Recientemente, se conoció un borrador de un ambicioso proyecto de ley relacionado con la modificación del régimen de la Marina Mercante, el cabotaje, las dotaciones y la Ley de Navegación, el cual será presentado en el Congreso tras el receso. Esto sugiere que el Gobierno ha adelantado por decreto una parte crucial de la reforma.
En los fundamentos del decreto, se argumenta que el régimen vigente desde 1991 había quedado “obsoleto”, imponiendo restricciones que limitaban la entrada de nuevos prestadores y fomentaban prácticas anticompetitivas que encarecían la logística nacional. La intención manifiesta es promover una mayor competencia, asegurar la continuidad del servicio y reducir costos en el sector portuario y exportador.

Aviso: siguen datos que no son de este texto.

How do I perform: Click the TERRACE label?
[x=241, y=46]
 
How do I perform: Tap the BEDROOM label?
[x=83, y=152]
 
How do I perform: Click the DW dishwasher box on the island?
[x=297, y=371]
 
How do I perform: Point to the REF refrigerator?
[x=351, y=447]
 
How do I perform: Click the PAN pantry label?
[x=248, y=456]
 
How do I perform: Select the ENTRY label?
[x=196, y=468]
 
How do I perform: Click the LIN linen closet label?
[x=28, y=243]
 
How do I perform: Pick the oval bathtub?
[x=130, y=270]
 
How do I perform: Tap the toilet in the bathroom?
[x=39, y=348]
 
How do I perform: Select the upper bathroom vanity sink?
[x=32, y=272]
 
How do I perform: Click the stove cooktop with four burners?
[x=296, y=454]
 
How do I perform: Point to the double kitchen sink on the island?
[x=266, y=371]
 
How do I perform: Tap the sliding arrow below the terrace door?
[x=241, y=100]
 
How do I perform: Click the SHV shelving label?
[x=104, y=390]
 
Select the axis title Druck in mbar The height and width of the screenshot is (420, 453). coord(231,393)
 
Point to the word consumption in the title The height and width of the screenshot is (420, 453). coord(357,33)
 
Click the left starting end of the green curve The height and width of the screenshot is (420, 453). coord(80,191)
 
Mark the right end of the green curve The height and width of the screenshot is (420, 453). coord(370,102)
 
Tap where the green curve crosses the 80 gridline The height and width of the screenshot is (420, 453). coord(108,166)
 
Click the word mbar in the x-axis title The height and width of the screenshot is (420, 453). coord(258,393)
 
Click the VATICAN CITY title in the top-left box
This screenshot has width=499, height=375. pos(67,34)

Uno de los puntos más destacados es la eliminación de cualquier límite en la cantidad de prácticos autorizados. La Prefectura Naval deberá inscribir a todos los profesionales que cumplan con los requisitos técnicos necesarios, y los usuarios tendrán la libertad de contratar a cualesquiera de ellos como profesionales independientes.

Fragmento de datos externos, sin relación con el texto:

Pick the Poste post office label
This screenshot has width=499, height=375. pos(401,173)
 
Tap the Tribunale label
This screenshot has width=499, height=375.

Asimismo, el nuevo régimen redefine las condiciones económicas del sector. Si bien la remuneración seguirá siendo objeto de negociación entre las partes, la Agencia Nacional de Puertos y Navegación establecerá tarifas máximas para cada tipo de servicio, las cuales deben incluir todas las maniobras relacionadas con el practicaje, sin que se puedan imponer cargos adicionales, excepto aquellos autorizados por la autoridad competente.
Otro cambio significativo se refiere al transporte de los prácticos. A partir de ahora, el embarque y desembarque podrán ser contratados libremente por los usuarios o terceros, utilizando medios terrestres, acuáticos o aéreos habilitados. La negativa de los prácticos a realizar esta tarea deberá ser justificada ante la Prefectura Naval, y, en caso de no hacerlo, podría ser considerada una falta grave.
Además, se reducen los casos en los que es obligatorio contratar prácticos. En la mayoría de las zonas, aumentan los umbrales mínimos de eslora y calado para exigir el servicio, facilitando que capitanes argentinos o extranjeros con experiencia obtengan certificados de conocimiento de zona y naveguen sin necesidad de un práctico. Para ello, deberán demostrar al menos diez viajes de ida y diez de regreso en los últimos tres años, con al menos tres realizados en el último año.
Los anexos del decreto también reorganizan el sistema de formación profesional. Capitanes de ultramar, fluviales, de pesca y ciertos oficiales retirados de la Armada o de la Prefectura que cumplan con los requisitos técnicos podrán obtener el título de práctico, y se disminuyen los viajes de práctica requeridos en comparación con el régimen anterior. La Prefectura, además, deberá convocar a exámenes públicos al menos dos veces al año.
El decreto incorpora medidas para garantizar la continuidad del servicio en situaciones excepcionales, permitiendo que la Prefectura asuma directamente el practicaje, solicite ayuda de la Armada o autorice temporalmente a capitanes con el correspondiente certificado de conocimiento de zona para ejercer dicha función.
La publicación de esta normativa ha suscitado reacciones en el sector. Según una fuente vinculada a la actividad naviera, los prácticos consideran que el nuevo esquema “virtualmente reduce el servicio de practicaje a su mínima expresión” y no descartan la posibilidad de suspender prestaciones. “Nadie puede obligarlos a hacer lo que no desean, ya que no son trabajadores agremiados, sino profesionales independientes”, explicó la fuente consultada.
Este posible escenario ha sido contemplado por el propio decreto, que prevé mecanismos de reemplazo a través de la Prefectura, la Armada o capitanes con certificados de conocimiento de zona, con el fin de evitar que un conflicto en el sector afecte la operativa del comercio exterior.